En 2018, celui qui officiait jusqu’ici comme copilote est devenu commandant de bord. « Le Graal de tout pilote », comme il l’a dit dans un post LinkedIn très commenté. Ce rêve de gamin a pris du plomb dans l’aile quand Anthony a commencé à souffrir d’éco-anxiété. Dès lors, il était devenu très compliqué pour lui de continuer à voler. Impossible même.
« Ce métier, c’est toute ma vie »
Après vingt-deux années passées chez Air France, Anthony a démissionné. Un choix audacieux et risqué mais qui était devenu inéluctable pour ce pilote chevronné. « Ce métier, c’est toute ma vie, ma plus grande passion. Je travaillais pour l’une des plus belles compagnies aériennes du monde mais j’en souffrais. Quand j’allais au travail, je ressentais de la peur, de la colère, de la tristesse. J’avais un sentiment d’impuissance et de solitude ».
Lorsqu’il était en vol, Anthony assouvissait sa passion. Une passion qu’il jugeait de plus en plus destructrice. Pour la planète, mais aussi pour lui. « Quand on travaille chez Air France, on survole très souvent les Alpes. J’ai passé ma vie à les regarder. Et un jour, j’ai compris que je voyais fondre ces glaciers. Je n’étais plus en phase avec mes convictions. Je me sentais coupable ».
Du haut de ses 49 ans, l’ancien pilote reconnaît qu’il a parfois essuyé des moqueries quand il faisait part de ses turpitudes. Car dans le milieu, les passionnés sont nombreux à défendre l’aviation, louant les efforts des constructeurs et des compagnies aériennes pour limiter l’impact environnemental du secteur. C’est vrai. La consommation ramenée au passager par kilomètre a été divisée par plus de deux entre 1990 et 2018, rappelle l’agence Carbone 4. Le problème, c’est que le trafic aérien a été multiplié par près de cinq sur la même période.
« J’avais besoin de ça pour me regarder dans la glace »
Selon Greenpeace, le secteur aérien contribue à hauteur de 6 % au réchauffement climatique. D’autant qu’en plus de cramer du kérosène, les avions laissent aussi des traînées de condensation qui participent à l’effet de serre. « Je n’ai pas la velléité de devenir le porte-parole d’un mouvement de sauvetage de la planète. Tout le monde sait qu’une action individuelle comme la mienne ne sauvera rien. Mais j’avais besoin de ça pour pouvoir me regarder dans la glace », poursuit l’ancien pilote.
Incapable de continuer, Anthony s’est résigné à prendre un congé sabbatique il y a deux ans. Une période pendant laquelle il s’est formé à son nouveau métier de naturopathe. Atteint d’une maladie auto-immune rare, il a choisi de s’aider des méthodes naturelles pour se soigner. Un choix audacieux qui lui a permis de se « réaligner avec sa boussole ». « J’ai passé ma vie à rendre service aux gens, à relier les humains.
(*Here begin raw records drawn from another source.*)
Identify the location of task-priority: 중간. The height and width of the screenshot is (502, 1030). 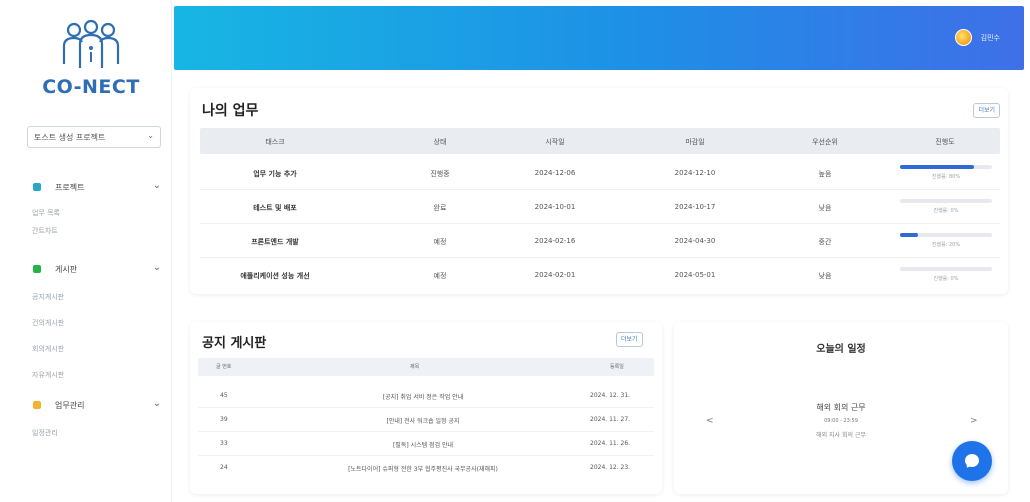
(825, 242).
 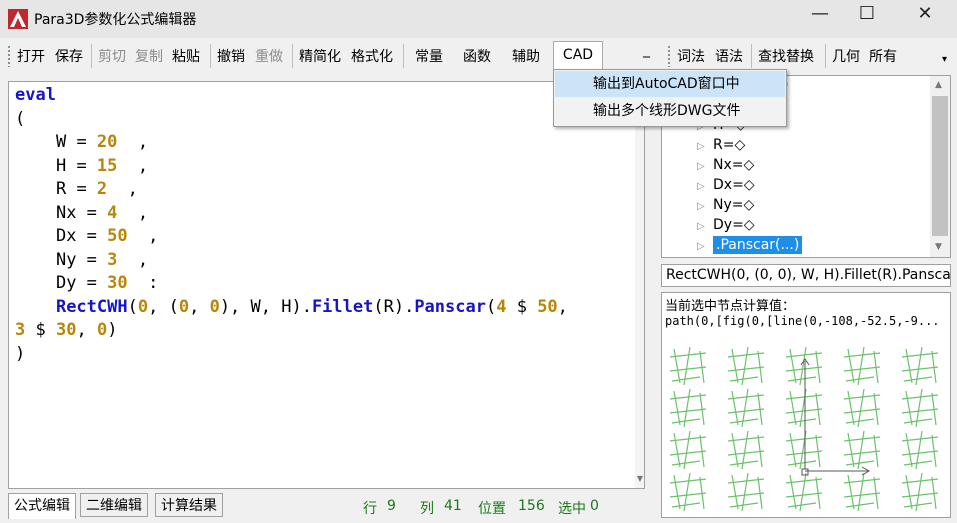 What do you see at coordinates (758, 245) in the screenshot?
I see `tree-node-label: .Panscar(...)` at bounding box center [758, 245].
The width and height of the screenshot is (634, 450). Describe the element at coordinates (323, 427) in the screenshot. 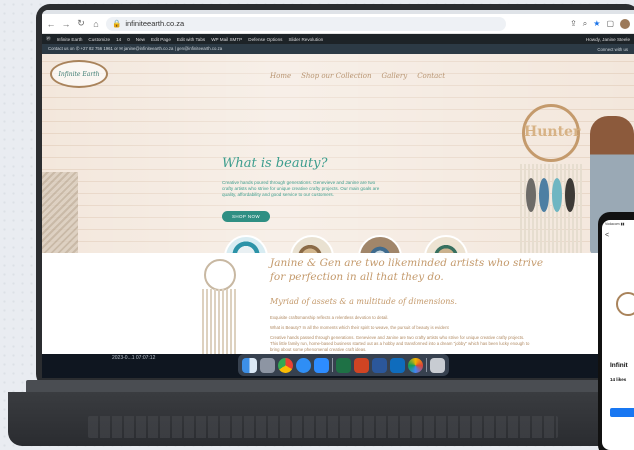

I see `keyboard` at that location.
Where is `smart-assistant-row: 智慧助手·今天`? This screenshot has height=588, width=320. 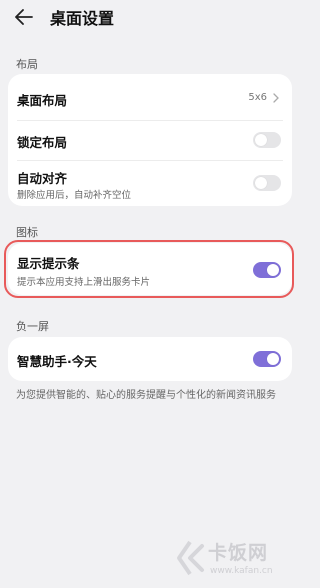 smart-assistant-row: 智慧助手·今天 is located at coordinates (150, 359).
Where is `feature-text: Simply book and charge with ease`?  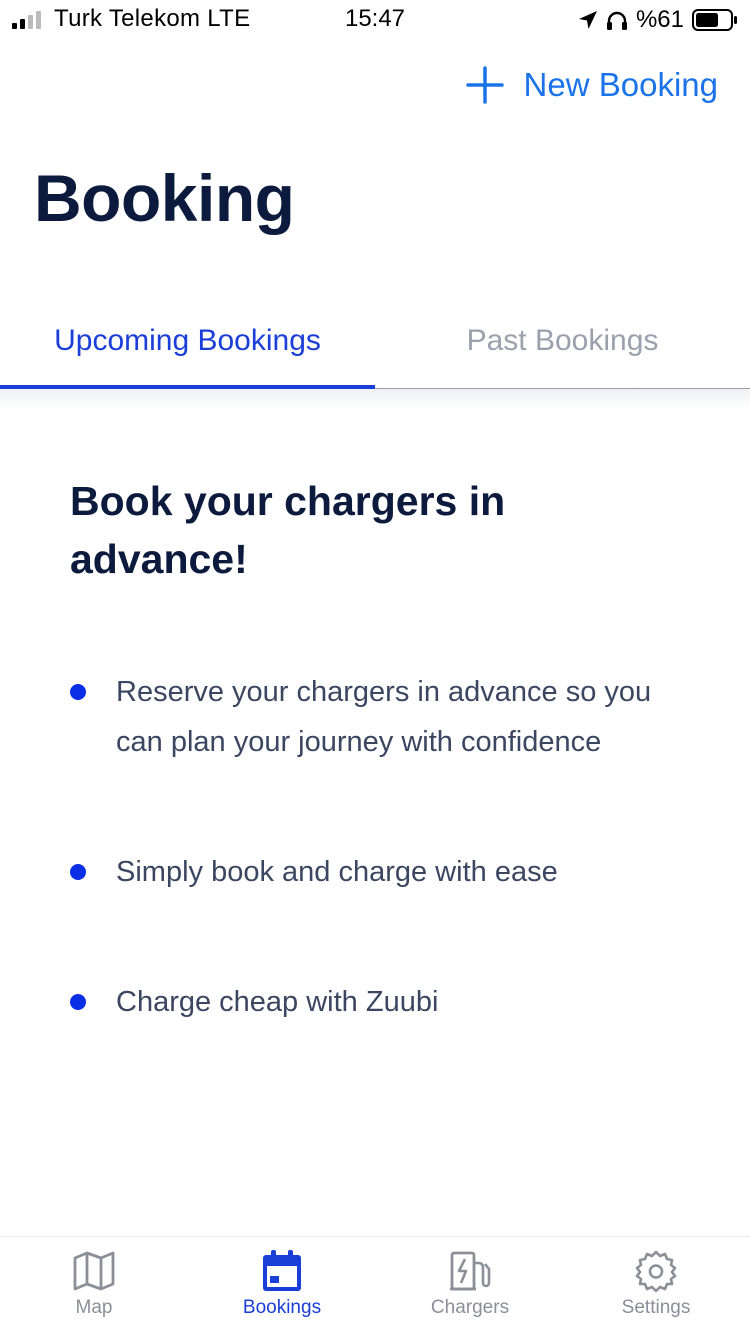 feature-text: Simply book and charge with ease is located at coordinates (337, 872).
Dans un sens, avec ce métier de naturopathe, je continue à aider les autres », glisse-t-il dans un sourire.
Le trafic aérien continue d’exploser
Un choix que certains vont sans doute s’amuser à critiquer, sans imaginer qu’il implique de véritables sacrifices pour ce fils d’hôtesse de l’air d’Air France. « Depuis tout petit, j’ai vu ma mère en uniforme. J’ai toujours rêvé de faire ce métier. Et oui, il me manque et il va me manquer. Mais c’est une décision réfléchie, assumée ».
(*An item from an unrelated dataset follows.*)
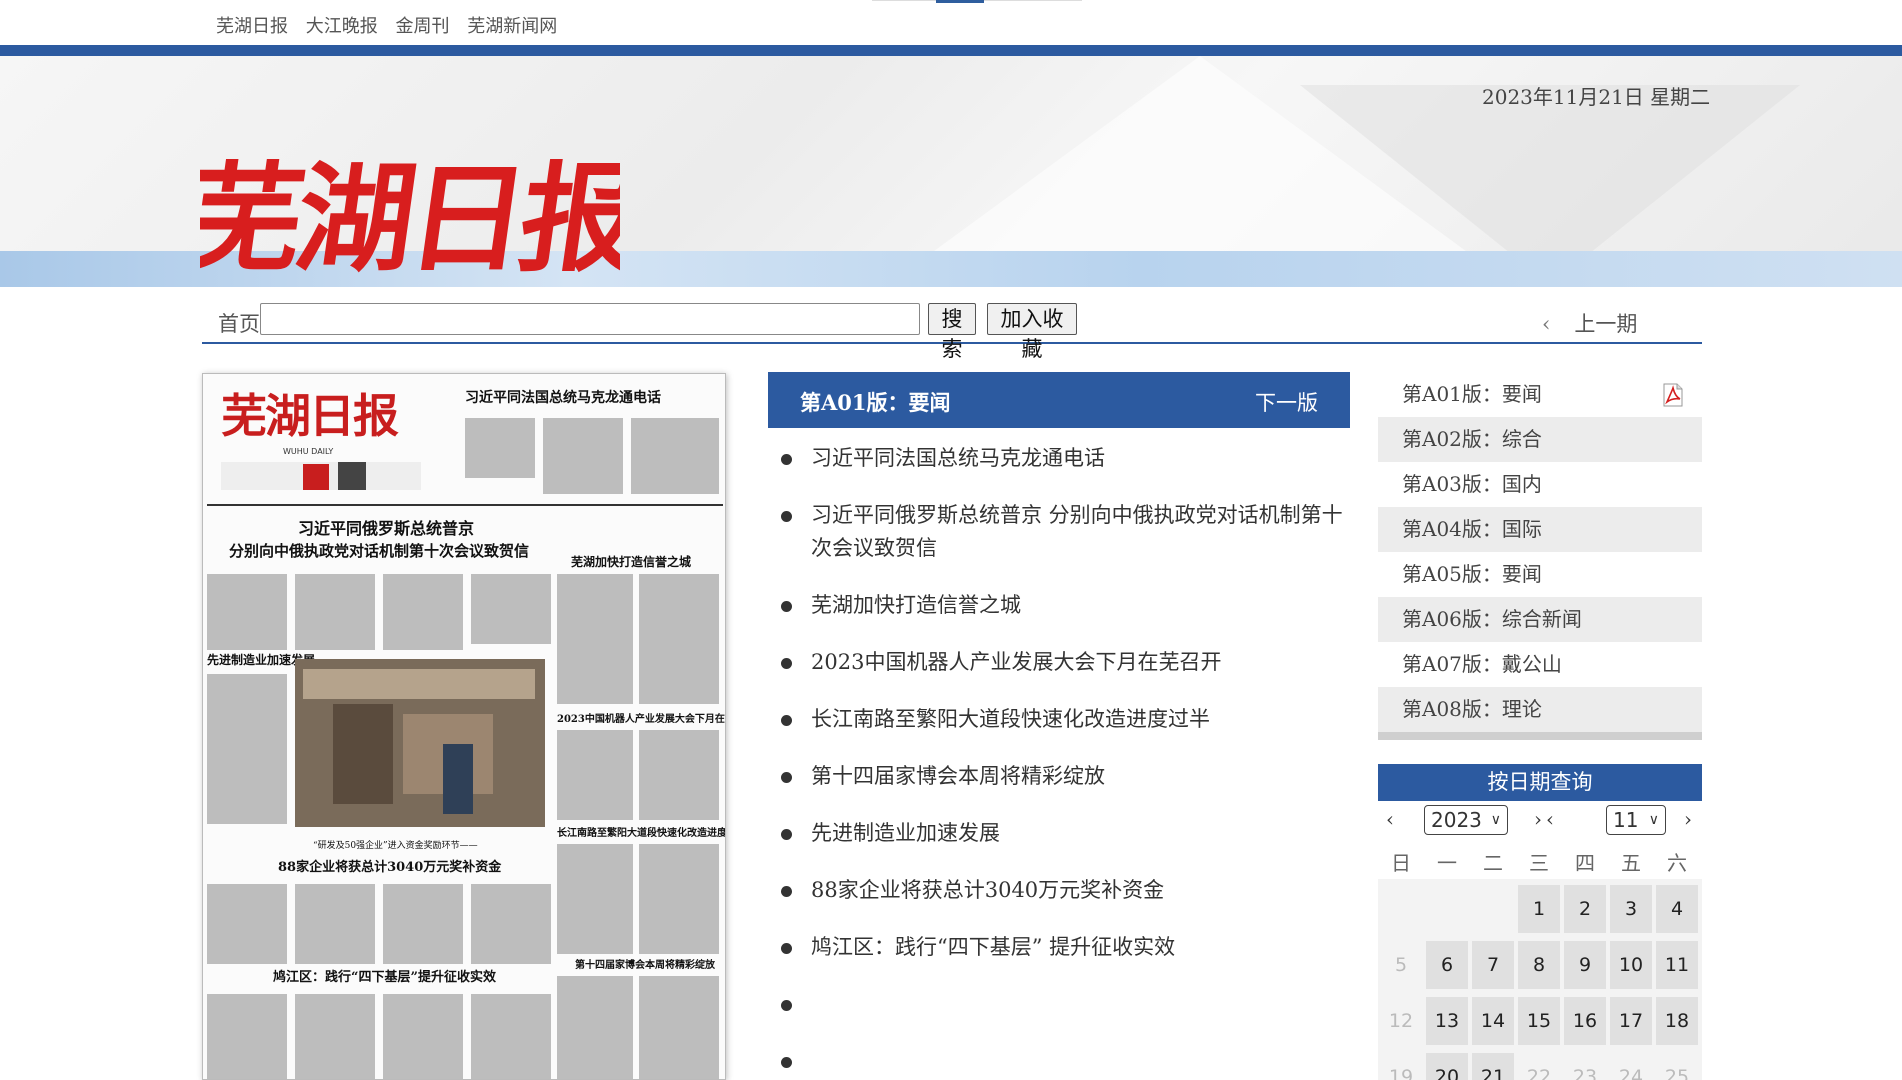 The height and width of the screenshot is (1080, 1902). What do you see at coordinates (1585, 909) in the screenshot?
I see `calendar-day: 2` at bounding box center [1585, 909].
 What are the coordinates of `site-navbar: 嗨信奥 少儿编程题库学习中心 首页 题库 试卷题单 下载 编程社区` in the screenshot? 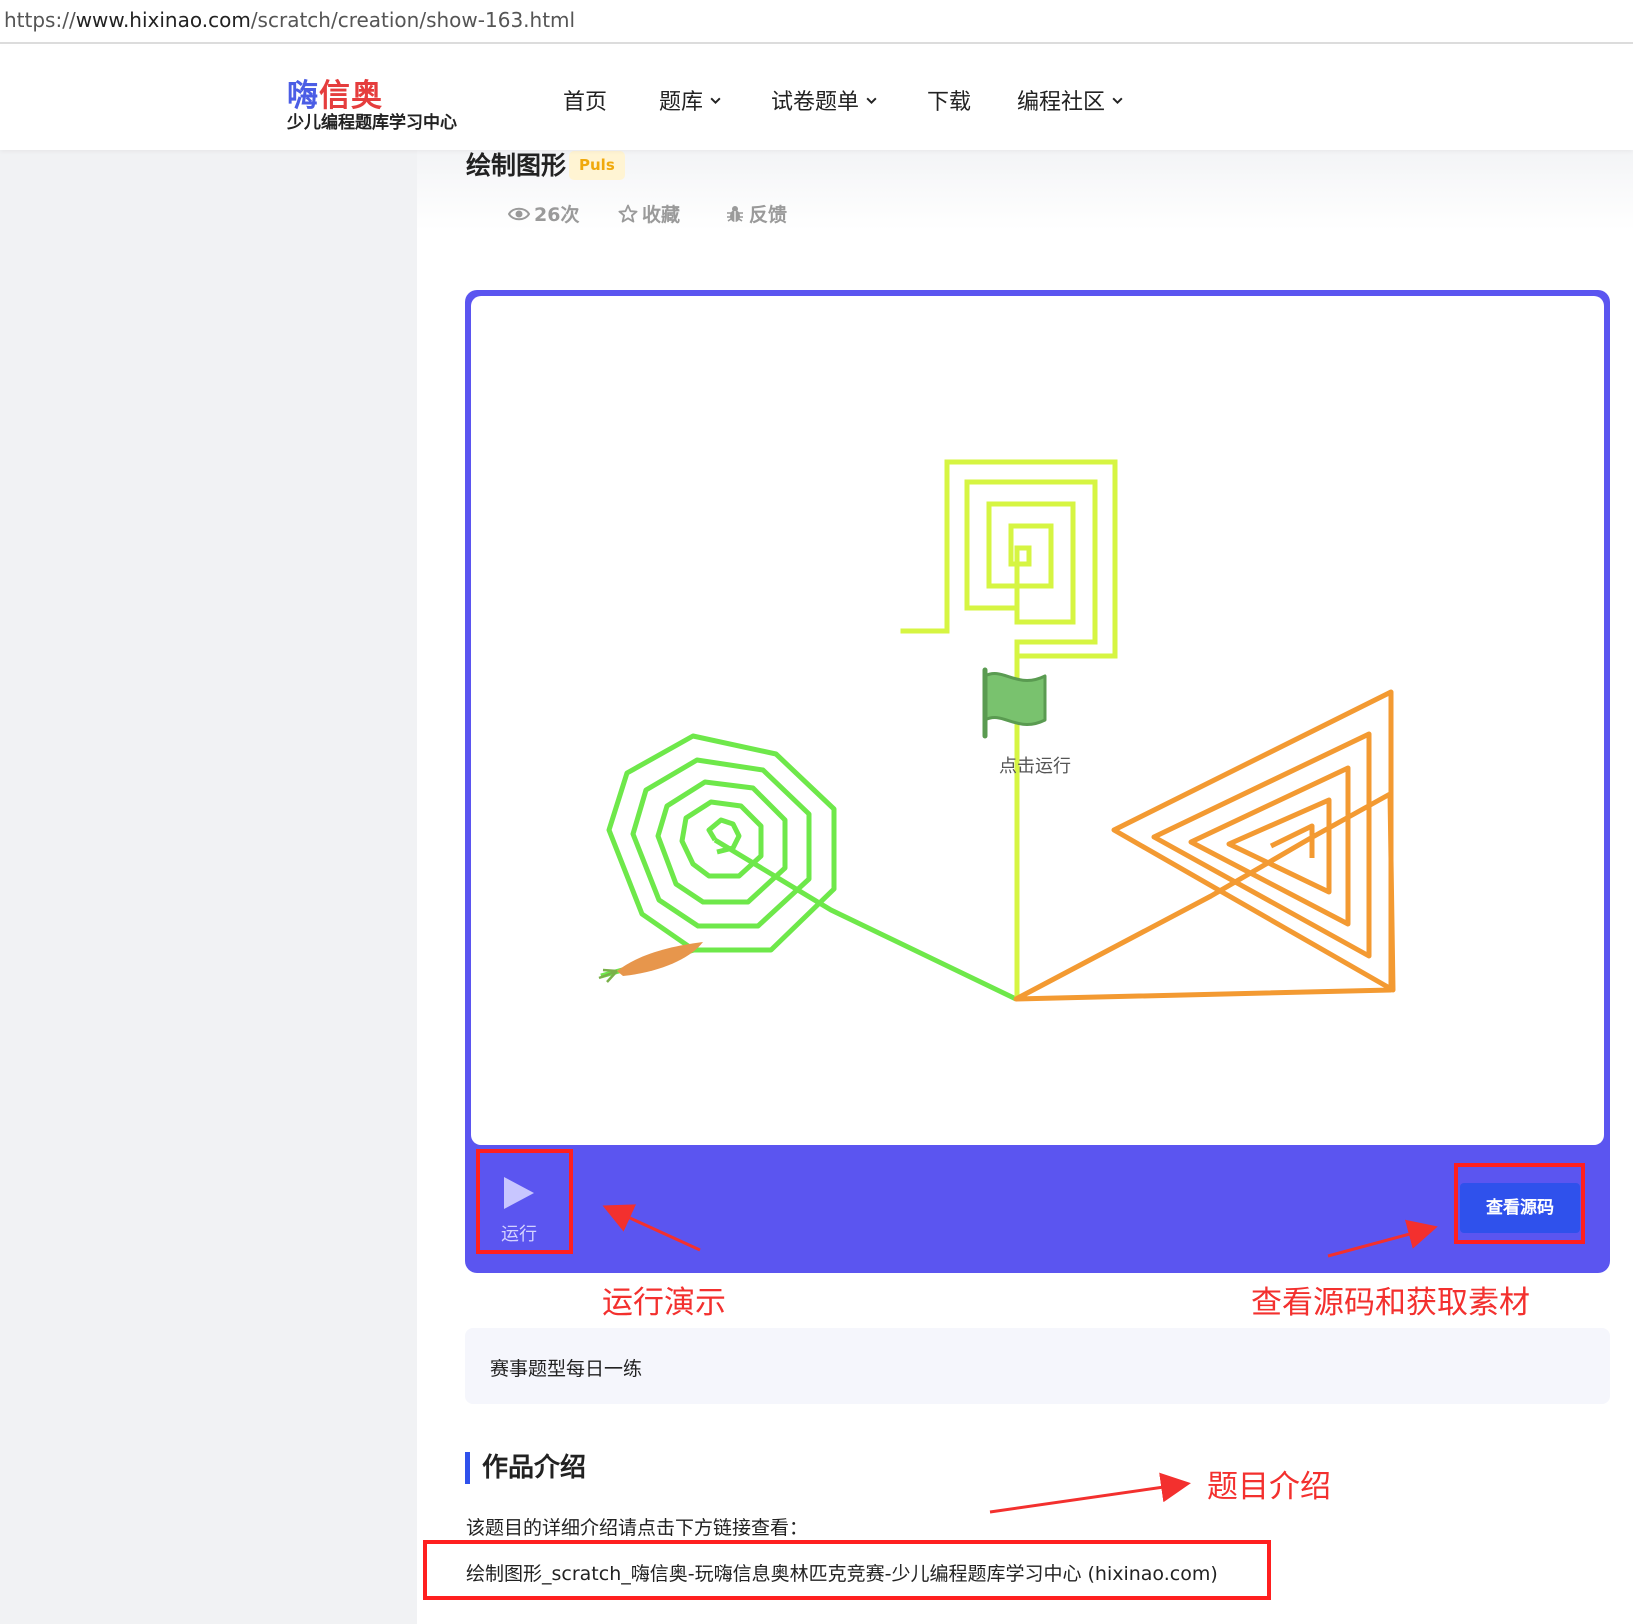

En 2025, la Terre devrait pour la première fois de son histoire dépasser les cinq milliards de passagers transportés en avion. Un chiffre qui ne va faire que progresser dans les années à venir selon l’Association internationale du transport aérien (Iata). Cette année, les compagnies devraient dégager un bénéfice net cumulé de 36,6 milliards de dollars, soit une hausse de 16,1 % par rapport aux profits attendus en 2024.